Page text:
But there's another issue that needs to be considered. I've already discussed the simulation that took place at Harvard University over the weekend in which the United States failed to stop Iran from obtaining nuclear weapons and found itself in a crisis with Israel instead. Here's another interesting aspect of that simulation.
The second by another participant in the simulation, veteran NSC Iran hand Gary Sick, below the jump:
1. The US team went to work with a vengeance to get a consensus on sanctions. This didn't bother the Iran team in the least. We didn't think they could put together a package that would hurt us in any serious way, and that proved to be true. But more important, in the process they managed to offend all of their ostensible allies and wasted so much time and effort that Iran was better off at the end than they had been at the beginning. Since this represents a version of actual US strategy (and its results) over now three administrations, I think there is a lesson there that is ignored at our peril.

(Pixel coordinate grounding records)
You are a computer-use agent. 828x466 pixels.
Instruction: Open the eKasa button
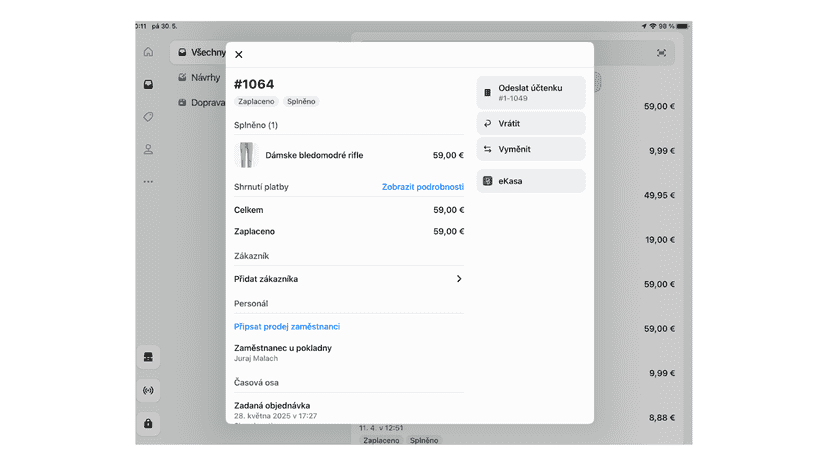[x=531, y=181]
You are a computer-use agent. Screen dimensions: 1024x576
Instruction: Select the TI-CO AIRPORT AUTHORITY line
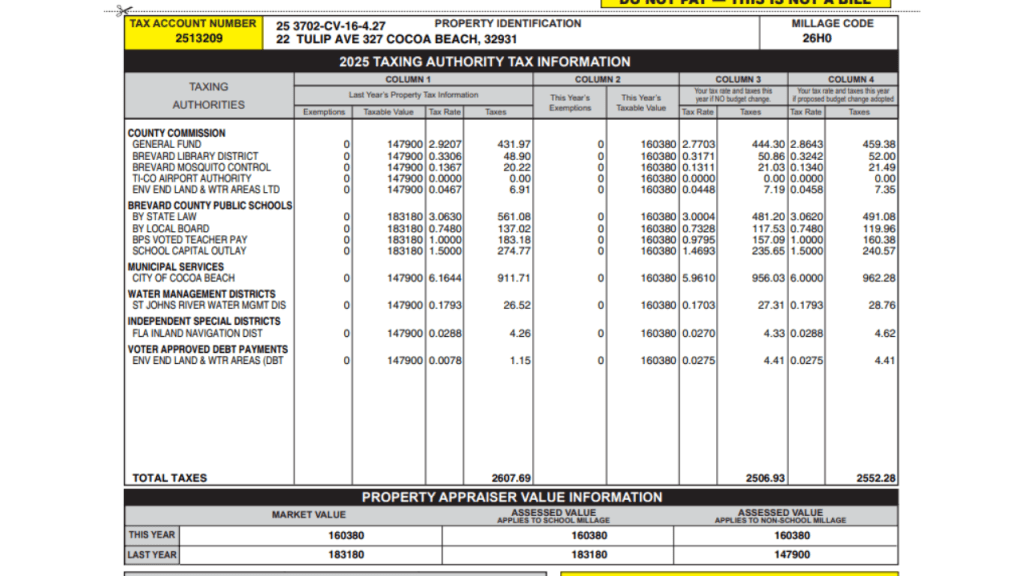coord(190,178)
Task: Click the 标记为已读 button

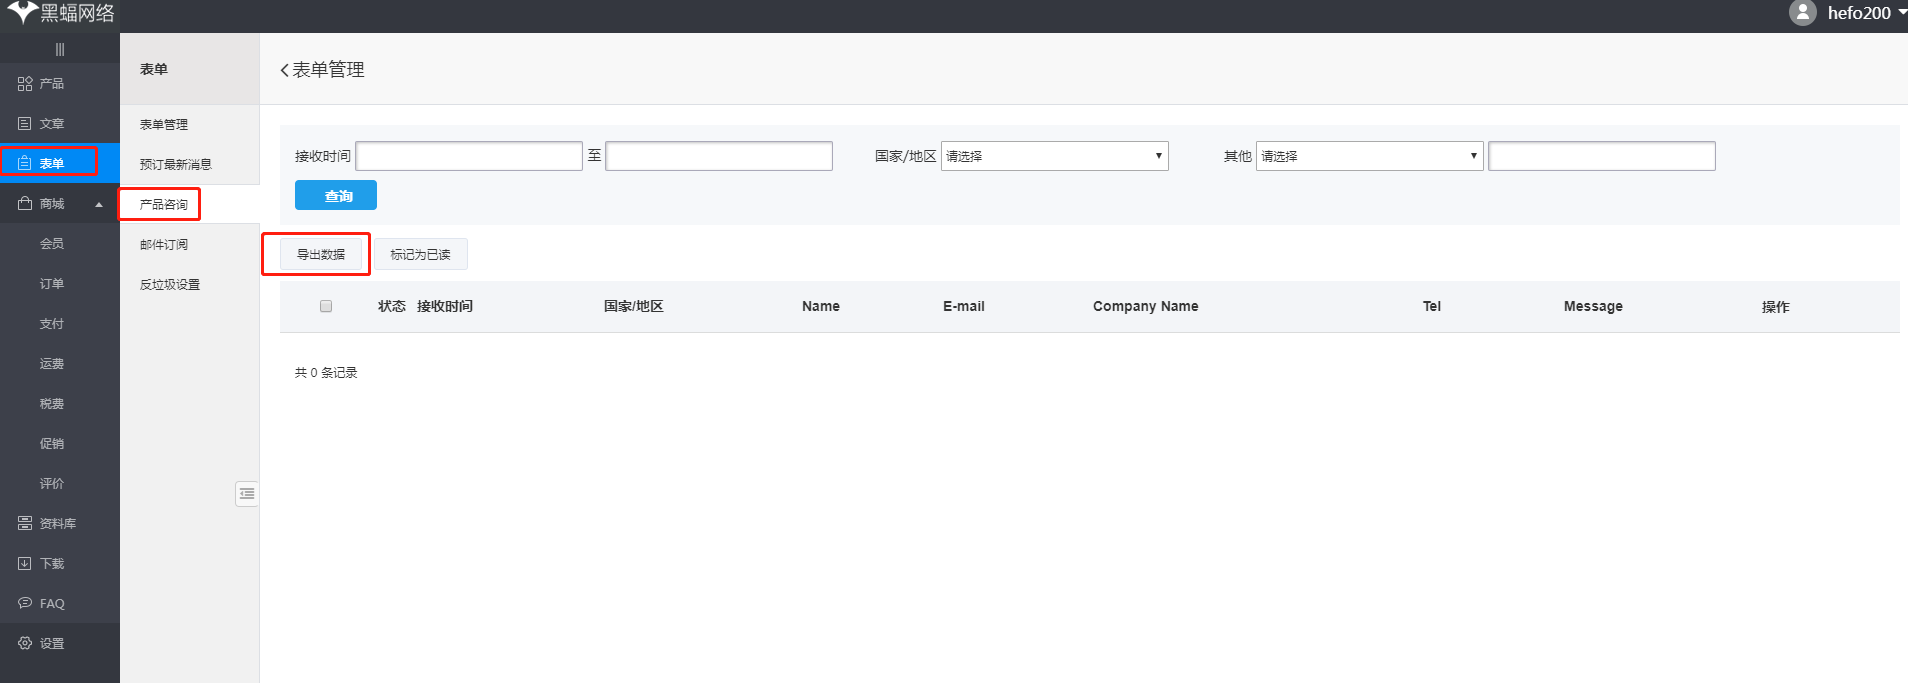Action: pyautogui.click(x=420, y=255)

Required work:
• a. Copy the passage on the Harvard simulation word for word, from "The second by" up to and including "at our peril.".
• b. According to the passage on the Harvard simulation, what did the US team work to get a consensus on?
• c. For each statement, decide whether the passage on the Harvard simulation supports it. Answer yes or no and quote the words from the passage that settle it.
(i) The Iran team was troubled by the US effort to build a consensus.
(ii) The simulation took place at Harvard University.
(iii) In the simulation, the United States prevented Iran from obtaining nuclear weapons.
None of the records is needed for this work.

Task-by-task outputs:
• a.
The second by another participant in the simulation, veteran NSC Iran hand Gary Sick, below the jump:
1. The US team went to work with a vengeance to get a consensus on sanctions. This didn't bother the Iran team in the least. We didn't think they could put together a package that would hurt us in any serious way, and that proved to be true. But more important, in the process they managed to offend all of their ostensible allies and wasted so much time and effort that Iran was better off at the end than they had been at the beginning. Since this represents a version of actual US strategy (and its results) over now three administrations, I think there is a lesson there that is ignored at our peril.

• b. Sanctions.

• c.
(i) No: "This didn't bother the Iran team in the least."
(ii) Yes: "the simulation that took place at Harvard University over the weekend"
(iii) No: "the United States failed to stop Iran from obtaining nuclear weapons"